▸ **Task requirements**: Could you update the items below, replacing "Instruction" with "Goal" everywhere and leaving everything else unchanged?

======== Input material ========

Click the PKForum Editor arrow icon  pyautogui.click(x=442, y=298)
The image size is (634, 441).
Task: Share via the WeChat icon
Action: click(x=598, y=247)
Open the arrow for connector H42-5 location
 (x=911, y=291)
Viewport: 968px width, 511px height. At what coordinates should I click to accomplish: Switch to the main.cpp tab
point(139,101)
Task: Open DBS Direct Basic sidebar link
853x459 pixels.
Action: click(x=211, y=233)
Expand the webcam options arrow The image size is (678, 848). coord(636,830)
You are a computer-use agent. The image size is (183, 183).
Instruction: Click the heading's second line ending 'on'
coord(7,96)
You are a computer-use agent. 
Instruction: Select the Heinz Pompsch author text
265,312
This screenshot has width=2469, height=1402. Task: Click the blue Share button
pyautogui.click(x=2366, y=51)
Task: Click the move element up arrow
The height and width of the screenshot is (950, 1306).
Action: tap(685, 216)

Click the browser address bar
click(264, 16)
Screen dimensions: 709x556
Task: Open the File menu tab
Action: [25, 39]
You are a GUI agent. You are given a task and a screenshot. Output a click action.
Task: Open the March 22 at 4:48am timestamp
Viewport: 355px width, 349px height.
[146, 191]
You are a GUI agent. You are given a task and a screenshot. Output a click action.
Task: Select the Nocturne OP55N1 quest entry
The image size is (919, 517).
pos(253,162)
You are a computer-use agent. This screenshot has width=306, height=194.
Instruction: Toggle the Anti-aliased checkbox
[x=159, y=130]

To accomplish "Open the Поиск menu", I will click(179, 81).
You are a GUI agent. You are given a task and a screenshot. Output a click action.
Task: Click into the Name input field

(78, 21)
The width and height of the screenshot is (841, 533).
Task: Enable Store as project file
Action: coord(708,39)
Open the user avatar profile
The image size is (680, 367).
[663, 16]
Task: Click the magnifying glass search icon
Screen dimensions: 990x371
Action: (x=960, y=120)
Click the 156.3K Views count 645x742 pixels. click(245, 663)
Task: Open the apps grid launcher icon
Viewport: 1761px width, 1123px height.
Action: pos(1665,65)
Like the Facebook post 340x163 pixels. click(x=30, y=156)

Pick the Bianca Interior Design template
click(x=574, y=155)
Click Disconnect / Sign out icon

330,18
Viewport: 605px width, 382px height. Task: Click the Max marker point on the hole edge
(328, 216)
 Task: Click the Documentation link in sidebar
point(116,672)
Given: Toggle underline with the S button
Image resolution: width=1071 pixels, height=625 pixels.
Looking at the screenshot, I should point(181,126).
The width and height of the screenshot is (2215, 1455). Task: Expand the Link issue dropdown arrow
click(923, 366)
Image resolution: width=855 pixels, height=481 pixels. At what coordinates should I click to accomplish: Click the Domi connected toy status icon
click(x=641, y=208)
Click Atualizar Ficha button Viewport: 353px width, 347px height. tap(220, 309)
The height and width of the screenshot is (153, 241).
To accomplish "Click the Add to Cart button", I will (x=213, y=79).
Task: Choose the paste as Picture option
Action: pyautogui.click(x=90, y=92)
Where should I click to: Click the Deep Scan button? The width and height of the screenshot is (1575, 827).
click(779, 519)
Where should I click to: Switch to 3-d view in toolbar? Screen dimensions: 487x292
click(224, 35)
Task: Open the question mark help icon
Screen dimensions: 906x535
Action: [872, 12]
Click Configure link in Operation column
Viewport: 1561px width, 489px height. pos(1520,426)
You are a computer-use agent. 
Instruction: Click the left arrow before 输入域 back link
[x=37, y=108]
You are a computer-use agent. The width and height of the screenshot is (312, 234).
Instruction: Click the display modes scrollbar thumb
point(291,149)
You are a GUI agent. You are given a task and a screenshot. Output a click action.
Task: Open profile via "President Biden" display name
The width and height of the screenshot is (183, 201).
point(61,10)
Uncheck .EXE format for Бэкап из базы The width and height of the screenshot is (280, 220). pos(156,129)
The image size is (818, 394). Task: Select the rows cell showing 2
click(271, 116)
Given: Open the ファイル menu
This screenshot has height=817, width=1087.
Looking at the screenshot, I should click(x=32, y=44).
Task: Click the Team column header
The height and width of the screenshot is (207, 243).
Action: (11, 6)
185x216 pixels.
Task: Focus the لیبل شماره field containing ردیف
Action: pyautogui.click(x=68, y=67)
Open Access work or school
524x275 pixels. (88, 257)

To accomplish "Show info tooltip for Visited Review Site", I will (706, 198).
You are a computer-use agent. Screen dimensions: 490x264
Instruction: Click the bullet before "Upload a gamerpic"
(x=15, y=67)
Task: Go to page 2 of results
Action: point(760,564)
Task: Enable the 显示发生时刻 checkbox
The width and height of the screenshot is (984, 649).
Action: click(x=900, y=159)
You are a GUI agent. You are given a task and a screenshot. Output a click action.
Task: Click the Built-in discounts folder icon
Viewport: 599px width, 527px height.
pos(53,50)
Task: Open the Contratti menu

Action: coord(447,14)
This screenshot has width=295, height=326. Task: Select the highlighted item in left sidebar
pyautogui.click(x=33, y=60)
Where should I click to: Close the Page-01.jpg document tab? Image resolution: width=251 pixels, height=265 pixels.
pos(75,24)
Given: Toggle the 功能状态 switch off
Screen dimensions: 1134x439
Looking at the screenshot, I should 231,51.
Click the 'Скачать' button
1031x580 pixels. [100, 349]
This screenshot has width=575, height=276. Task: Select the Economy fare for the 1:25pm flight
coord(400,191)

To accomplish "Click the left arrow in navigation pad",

========

▸ **Result of the task**:
Click the PKForum Editor arrow icon  pyautogui.click(x=442, y=298)
The image size is (634, 441).
Task: Share via the WeChat icon
Action: click(x=598, y=247)
Open the arrow for connector H42-5 location
 (x=911, y=291)
Viewport: 968px width, 511px height. At what coordinates should I click to accomplish: Switch to the main.cpp tab
point(139,101)
Task: Open DBS Direct Basic sidebar link
853x459 pixels.
Action: click(x=211, y=233)
Expand the webcam options arrow The image size is (678, 848). coord(636,830)
You are a computer-use agent. The image size is (183, 183).
Goal: Click the heading's second line ending 'on'
coord(7,96)
You are a computer-use agent. 
Goal: Select the Heinz Pompsch author text
265,312
This screenshot has width=2469, height=1402. Task: Click the blue Share button
pyautogui.click(x=2366, y=51)
Task: Click the move element up arrow
The height and width of the screenshot is (950, 1306).
Action: tap(685, 216)

Click the browser address bar
click(264, 16)
Screen dimensions: 709x556
Task: Open the File menu tab
Action: [25, 39]
You are a GUI agent. You are given a task and a screenshot. Output a click action.
Task: Open the March 22 at 4:48am timestamp
Viewport: 355px width, 349px height.
[146, 191]
You are a GUI agent. You are given a task and a screenshot. Output a click action.
Task: Select the Nocturne OP55N1 quest entry
The image size is (919, 517).
pos(253,162)
You are a computer-use agent. This screenshot has width=306, height=194.
Goal: Toggle the Anti-aliased checkbox
[x=159, y=130]

To accomplish "Open the Поиск menu", I will click(179, 81).
You are a GUI agent. You are given a task and a screenshot. Output a click action.
Task: Click into the Name input field

(78, 21)
The width and height of the screenshot is (841, 533).
Task: Enable Store as project file
Action: coord(708,39)
Open the user avatar profile
The image size is (680, 367).
[663, 16]
Task: Click the magnifying glass search icon
Screen dimensions: 990x371
Action: (x=960, y=120)
Click the 156.3K Views count 645x742 pixels. click(245, 663)
Task: Open the apps grid launcher icon
Viewport: 1761px width, 1123px height.
Action: pos(1665,65)
Like the Facebook post 340x163 pixels. click(x=30, y=156)

Pick the Bianca Interior Design template
click(x=574, y=155)
Click Disconnect / Sign out icon

330,18
Viewport: 605px width, 382px height. Task: Click the Max marker point on the hole edge
(328, 216)
 Task: Click the Documentation link in sidebar
point(116,672)
Given: Toggle underline with the S button
Image resolution: width=1071 pixels, height=625 pixels.
Looking at the screenshot, I should point(181,126).
The width and height of the screenshot is (2215, 1455). Task: Expand the Link issue dropdown arrow
click(923, 366)
Image resolution: width=855 pixels, height=481 pixels. At what coordinates should I click to accomplish: Click the Domi connected toy status icon
click(x=641, y=208)
Click Atualizar Ficha button Viewport: 353px width, 347px height. tap(220, 309)
The height and width of the screenshot is (153, 241).
To accomplish "Click the Add to Cart button", I will (x=213, y=79).
Task: Choose the paste as Picture option
Action: pyautogui.click(x=90, y=92)
Where should I click to: Click the Deep Scan button? The width and height of the screenshot is (1575, 827).
click(779, 519)
Where should I click to: Switch to 3-d view in toolbar? Screen dimensions: 487x292
click(224, 35)
Task: Open the question mark help icon
Screen dimensions: 906x535
Action: [872, 12]
Click Configure link in Operation column
Viewport: 1561px width, 489px height. pos(1520,426)
You are a computer-use agent. 
Goal: Click the left arrow before 输入域 back link
[x=37, y=108]
You are a computer-use agent. The width and height of the screenshot is (312, 234).
Goal: Click the display modes scrollbar thumb
point(291,149)
You are a GUI agent. You are given a task and a screenshot. Output a click action.
Task: Open profile via "President Biden" display name
The width and height of the screenshot is (183, 201).
point(61,10)
Uncheck .EXE format for Бэкап из базы The width and height of the screenshot is (280, 220). pos(156,129)
The image size is (818, 394). Task: Select the rows cell showing 2
click(271, 116)
Given: Open the ファイル menu
This screenshot has height=817, width=1087.
Looking at the screenshot, I should click(x=32, y=44).
Task: Click the Team column header
The height and width of the screenshot is (207, 243).
Action: (11, 6)
185x216 pixels.
Task: Focus the لیبل شماره field containing ردیف
Action: pyautogui.click(x=68, y=67)
Open Access work or school
524x275 pixels. (88, 257)

To accomplish "Show info tooltip for Visited Review Site", I will (706, 198).
You are a computer-use agent. Screen dimensions: 490x264
Goal: Click the bullet before "Upload a gamerpic"
(x=15, y=67)
Task: Go to page 2 of results
Action: point(760,564)
Task: Enable the 显示发生时刻 checkbox
The width and height of the screenshot is (984, 649).
Action: click(x=900, y=159)
You are a GUI agent. You are given a task and a screenshot. Output a click action.
Task: Click the Built-in discounts folder icon
Viewport: 599px width, 527px height.
pos(53,50)
Task: Open the Contratti menu

Action: coord(447,14)
This screenshot has width=295, height=326. Task: Select the highlighted item in left sidebar
pyautogui.click(x=33, y=60)
Where should I click to: Close the Page-01.jpg document tab? Image resolution: width=251 pixels, height=265 pixels.
pos(75,24)
Given: Toggle the 功能状态 switch off
Screen dimensions: 1134x439
Looking at the screenshot, I should 231,51.
Click the 'Скачать' button
1031x580 pixels. [100, 349]
This screenshot has width=575, height=276. Task: Select the Economy fare for the 1:25pm flight
coord(400,191)

To accomplish "Click the left arrow in navigation pad",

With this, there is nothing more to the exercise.